_What you need to do_
Set down, in full, every record in the block.

(Stored items)
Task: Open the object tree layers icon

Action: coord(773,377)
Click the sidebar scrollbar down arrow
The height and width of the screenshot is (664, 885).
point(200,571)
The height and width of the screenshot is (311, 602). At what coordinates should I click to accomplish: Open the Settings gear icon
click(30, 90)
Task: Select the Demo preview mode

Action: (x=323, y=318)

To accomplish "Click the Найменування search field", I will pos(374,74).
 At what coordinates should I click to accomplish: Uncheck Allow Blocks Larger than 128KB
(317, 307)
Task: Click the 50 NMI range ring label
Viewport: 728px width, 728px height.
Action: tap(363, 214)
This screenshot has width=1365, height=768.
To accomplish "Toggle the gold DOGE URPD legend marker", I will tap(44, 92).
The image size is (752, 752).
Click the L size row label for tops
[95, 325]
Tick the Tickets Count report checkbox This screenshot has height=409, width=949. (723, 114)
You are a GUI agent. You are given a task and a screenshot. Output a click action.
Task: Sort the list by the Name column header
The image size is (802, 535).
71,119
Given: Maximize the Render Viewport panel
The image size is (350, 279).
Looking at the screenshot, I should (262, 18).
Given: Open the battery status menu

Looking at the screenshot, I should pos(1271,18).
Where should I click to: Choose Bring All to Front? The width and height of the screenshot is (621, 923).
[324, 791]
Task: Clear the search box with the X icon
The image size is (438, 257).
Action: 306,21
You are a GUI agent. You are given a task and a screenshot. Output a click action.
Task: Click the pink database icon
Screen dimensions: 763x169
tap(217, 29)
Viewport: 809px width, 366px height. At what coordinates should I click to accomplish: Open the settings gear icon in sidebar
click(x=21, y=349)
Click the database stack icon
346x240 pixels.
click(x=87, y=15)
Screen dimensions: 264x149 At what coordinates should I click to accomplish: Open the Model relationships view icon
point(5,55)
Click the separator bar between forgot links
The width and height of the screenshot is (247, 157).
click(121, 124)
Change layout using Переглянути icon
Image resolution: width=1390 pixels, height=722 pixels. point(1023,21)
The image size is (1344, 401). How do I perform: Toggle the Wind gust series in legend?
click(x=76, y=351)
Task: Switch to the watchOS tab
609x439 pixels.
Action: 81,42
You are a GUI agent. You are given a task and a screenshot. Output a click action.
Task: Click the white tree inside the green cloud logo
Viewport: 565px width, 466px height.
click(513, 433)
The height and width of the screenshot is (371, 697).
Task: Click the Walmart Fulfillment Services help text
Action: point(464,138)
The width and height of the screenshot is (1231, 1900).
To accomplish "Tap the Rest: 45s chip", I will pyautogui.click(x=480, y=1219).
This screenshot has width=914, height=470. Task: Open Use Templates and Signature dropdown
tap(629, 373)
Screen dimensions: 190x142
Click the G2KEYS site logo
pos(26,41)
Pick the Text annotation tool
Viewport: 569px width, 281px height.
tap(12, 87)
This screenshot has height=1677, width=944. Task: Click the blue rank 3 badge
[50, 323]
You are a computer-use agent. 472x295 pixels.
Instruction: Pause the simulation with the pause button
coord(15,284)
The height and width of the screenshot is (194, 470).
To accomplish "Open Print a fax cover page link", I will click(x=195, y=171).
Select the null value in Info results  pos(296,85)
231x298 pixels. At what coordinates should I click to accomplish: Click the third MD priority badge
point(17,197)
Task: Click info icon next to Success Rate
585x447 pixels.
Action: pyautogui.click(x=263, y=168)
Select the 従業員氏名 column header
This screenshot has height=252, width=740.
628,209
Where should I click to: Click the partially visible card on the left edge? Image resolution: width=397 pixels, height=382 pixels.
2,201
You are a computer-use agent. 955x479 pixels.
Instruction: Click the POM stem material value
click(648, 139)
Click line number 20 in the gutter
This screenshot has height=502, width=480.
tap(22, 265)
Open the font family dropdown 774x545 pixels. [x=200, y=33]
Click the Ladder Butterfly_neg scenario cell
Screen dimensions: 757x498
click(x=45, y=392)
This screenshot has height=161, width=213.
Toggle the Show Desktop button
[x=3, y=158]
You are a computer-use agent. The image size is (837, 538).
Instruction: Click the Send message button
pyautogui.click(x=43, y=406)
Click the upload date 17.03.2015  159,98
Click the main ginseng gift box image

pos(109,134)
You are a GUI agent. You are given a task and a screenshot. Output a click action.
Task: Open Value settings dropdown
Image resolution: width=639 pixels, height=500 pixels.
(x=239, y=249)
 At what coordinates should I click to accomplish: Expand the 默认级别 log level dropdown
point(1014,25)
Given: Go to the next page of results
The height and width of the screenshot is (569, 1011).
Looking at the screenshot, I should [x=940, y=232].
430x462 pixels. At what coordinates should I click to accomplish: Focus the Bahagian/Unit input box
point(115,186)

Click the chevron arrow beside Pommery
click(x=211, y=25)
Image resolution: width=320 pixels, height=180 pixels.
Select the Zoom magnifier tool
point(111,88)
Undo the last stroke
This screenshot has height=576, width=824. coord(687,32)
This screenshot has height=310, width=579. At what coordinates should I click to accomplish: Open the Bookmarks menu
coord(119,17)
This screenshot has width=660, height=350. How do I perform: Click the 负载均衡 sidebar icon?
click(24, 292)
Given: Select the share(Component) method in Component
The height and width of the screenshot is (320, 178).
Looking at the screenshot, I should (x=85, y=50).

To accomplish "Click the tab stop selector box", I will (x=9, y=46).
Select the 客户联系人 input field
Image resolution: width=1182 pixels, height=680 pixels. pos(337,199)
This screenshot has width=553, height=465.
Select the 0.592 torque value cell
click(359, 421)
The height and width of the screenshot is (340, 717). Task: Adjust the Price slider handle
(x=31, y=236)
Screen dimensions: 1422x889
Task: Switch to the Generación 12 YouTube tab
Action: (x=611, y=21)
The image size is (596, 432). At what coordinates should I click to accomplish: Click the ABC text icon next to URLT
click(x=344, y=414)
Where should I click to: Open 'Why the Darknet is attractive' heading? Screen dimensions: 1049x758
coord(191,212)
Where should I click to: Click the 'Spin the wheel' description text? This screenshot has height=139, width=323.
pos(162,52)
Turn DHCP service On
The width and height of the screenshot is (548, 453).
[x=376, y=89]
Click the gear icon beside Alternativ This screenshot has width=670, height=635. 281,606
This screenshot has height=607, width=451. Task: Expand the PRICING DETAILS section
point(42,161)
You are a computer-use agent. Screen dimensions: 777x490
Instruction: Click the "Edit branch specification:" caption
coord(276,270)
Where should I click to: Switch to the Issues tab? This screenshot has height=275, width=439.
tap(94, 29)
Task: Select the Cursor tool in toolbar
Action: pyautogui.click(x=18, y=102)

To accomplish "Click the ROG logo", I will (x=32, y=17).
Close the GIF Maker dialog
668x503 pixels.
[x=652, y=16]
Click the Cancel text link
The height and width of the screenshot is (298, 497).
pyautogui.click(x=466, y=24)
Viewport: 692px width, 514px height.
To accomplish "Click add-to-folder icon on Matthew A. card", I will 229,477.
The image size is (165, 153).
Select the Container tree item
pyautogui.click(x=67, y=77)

_Written solution_
Task: Open the object tree layers icon

Action: coord(773,377)
Click the sidebar scrollbar down arrow
The height and width of the screenshot is (664, 885).
point(200,571)
The height and width of the screenshot is (311, 602). At what coordinates should I click to accomplish: Open the Settings gear icon
click(30, 90)
Task: Select the Demo preview mode

Action: (x=323, y=318)

To accomplish "Click the Найменування search field", I will pos(374,74).
 At what coordinates should I click to accomplish: Uncheck Allow Blocks Larger than 128KB
(317, 307)
Task: Click the 50 NMI range ring label
Viewport: 728px width, 728px height.
Action: tap(363, 214)
This screenshot has width=1365, height=768.
To accomplish "Toggle the gold DOGE URPD legend marker", I will tap(44, 92).
The image size is (752, 752).
Click the L size row label for tops
[95, 325]
Tick the Tickets Count report checkbox This screenshot has height=409, width=949. (723, 114)
You are a GUI agent. You are given a task and a screenshot. Output a click action.
Task: Sort the list by the Name column header
The image size is (802, 535).
71,119
Given: Maximize the Render Viewport panel
The image size is (350, 279).
Looking at the screenshot, I should (262, 18).
Given: Open the battery status menu

Looking at the screenshot, I should pos(1271,18).
Where should I click to: Choose Bring All to Front? The width and height of the screenshot is (621, 923).
[324, 791]
Task: Clear the search box with the X icon
The image size is (438, 257).
Action: 306,21
You are a GUI agent. You are given a task and a screenshot. Output a click action.
Task: Click the pink database icon
Screen dimensions: 763x169
tap(217, 29)
Viewport: 809px width, 366px height. At what coordinates should I click to accomplish: Open the settings gear icon in sidebar
click(x=21, y=349)
Click the database stack icon
346x240 pixels.
click(x=87, y=15)
Screen dimensions: 264x149 At what coordinates should I click to accomplish: Open the Model relationships view icon
point(5,55)
Click the separator bar between forgot links
The width and height of the screenshot is (247, 157).
click(121, 124)
Change layout using Переглянути icon
Image resolution: width=1390 pixels, height=722 pixels. point(1023,21)
The image size is (1344, 401). How do I perform: Toggle the Wind gust series in legend?
click(x=76, y=351)
Task: Switch to the watchOS tab
609x439 pixels.
Action: 81,42
You are a GUI agent. You are given a task and a screenshot. Output a click action.
Task: Click the white tree inside the green cloud logo
Viewport: 565px width, 466px height.
click(513, 433)
The height and width of the screenshot is (371, 697).
Task: Click the Walmart Fulfillment Services help text
Action: point(464,138)
The width and height of the screenshot is (1231, 1900).
To accomplish "Tap the Rest: 45s chip", I will pyautogui.click(x=480, y=1219).
This screenshot has width=914, height=470. Task: Open Use Templates and Signature dropdown
tap(629, 373)
Screen dimensions: 190x142
Click the G2KEYS site logo
pos(26,41)
Pick the Text annotation tool
Viewport: 569px width, 281px height.
tap(12, 87)
This screenshot has height=1677, width=944. Task: Click the blue rank 3 badge
[50, 323]
You are a computer-use agent. 472x295 pixels.
Instruction: Pause the simulation with the pause button
coord(15,284)
The height and width of the screenshot is (194, 470).
To accomplish "Open Print a fax cover page link", I will click(x=195, y=171).
Select the null value in Info results  pos(296,85)
231x298 pixels. At what coordinates should I click to accomplish: Click the third MD priority badge
point(17,197)
Task: Click info icon next to Success Rate
585x447 pixels.
Action: pyautogui.click(x=263, y=168)
Select the 従業員氏名 column header
This screenshot has height=252, width=740.
628,209
Where should I click to: Click the partially visible card on the left edge? Image resolution: width=397 pixels, height=382 pixels.
2,201
You are a computer-use agent. 955x479 pixels.
Instruction: Click the POM stem material value
click(648, 139)
Click line number 20 in the gutter
This screenshot has height=502, width=480.
tap(22, 265)
Open the font family dropdown 774x545 pixels. [x=200, y=33]
Click the Ladder Butterfly_neg scenario cell
Screen dimensions: 757x498
click(x=45, y=392)
This screenshot has height=161, width=213.
Toggle the Show Desktop button
[x=3, y=158]
You are a computer-use agent. The image size is (837, 538).
Instruction: Click the Send message button
pyautogui.click(x=43, y=406)
Click the upload date 17.03.2015  159,98
Click the main ginseng gift box image

pos(109,134)
You are a GUI agent. You are given a task and a screenshot. Output a click action.
Task: Open Value settings dropdown
Image resolution: width=639 pixels, height=500 pixels.
(x=239, y=249)
 At what coordinates should I click to accomplish: Expand the 默认级别 log level dropdown
point(1014,25)
Given: Go to the next page of results
The height and width of the screenshot is (569, 1011).
Looking at the screenshot, I should [x=940, y=232].
430x462 pixels. At what coordinates should I click to accomplish: Focus the Bahagian/Unit input box
point(115,186)

Click the chevron arrow beside Pommery
click(x=211, y=25)
Image resolution: width=320 pixels, height=180 pixels.
Select the Zoom magnifier tool
point(111,88)
Undo the last stroke
This screenshot has height=576, width=824. coord(687,32)
This screenshot has height=310, width=579. At what coordinates should I click to accomplish: Open the Bookmarks menu
coord(119,17)
This screenshot has width=660, height=350. How do I perform: Click the 负载均衡 sidebar icon?
click(24, 292)
Given: Select the share(Component) method in Component
The height and width of the screenshot is (320, 178).
Looking at the screenshot, I should (x=85, y=50).

To accomplish "Click the tab stop selector box", I will (x=9, y=46).
Select the 客户联系人 input field
Image resolution: width=1182 pixels, height=680 pixels. pos(337,199)
This screenshot has width=553, height=465.
Select the 0.592 torque value cell
click(359, 421)
The height and width of the screenshot is (340, 717). Task: Adjust the Price slider handle
(x=31, y=236)
Screen dimensions: 1422x889
Task: Switch to the Generación 12 YouTube tab
Action: (x=611, y=21)
The image size is (596, 432). At what coordinates should I click to accomplish: Click the ABC text icon next to URLT
click(x=344, y=414)
Where should I click to: Open 'Why the Darknet is attractive' heading? Screen dimensions: 1049x758
coord(191,212)
Where should I click to: Click the 'Spin the wheel' description text? This screenshot has height=139, width=323.
pos(162,52)
Turn DHCP service On
The width and height of the screenshot is (548, 453).
[x=376, y=89]
Click the gear icon beside Alternativ This screenshot has width=670, height=635. 281,606
This screenshot has height=607, width=451. Task: Expand the PRICING DETAILS section
point(42,161)
You are a computer-use agent. Screen dimensions: 777x490
Instruction: Click the "Edit branch specification:" caption
coord(276,270)
Where should I click to: Switch to the Issues tab? This screenshot has height=275, width=439.
tap(94, 29)
Task: Select the Cursor tool in toolbar
Action: pyautogui.click(x=18, y=102)

To accomplish "Click the ROG logo", I will (x=32, y=17).
Close the GIF Maker dialog
668x503 pixels.
[x=652, y=16]
Click the Cancel text link
The height and width of the screenshot is (298, 497).
pyautogui.click(x=466, y=24)
Viewport: 692px width, 514px height.
To accomplish "Click add-to-folder icon on Matthew A. card", I will 229,477.
The image size is (165, 153).
Select the Container tree item
pyautogui.click(x=67, y=77)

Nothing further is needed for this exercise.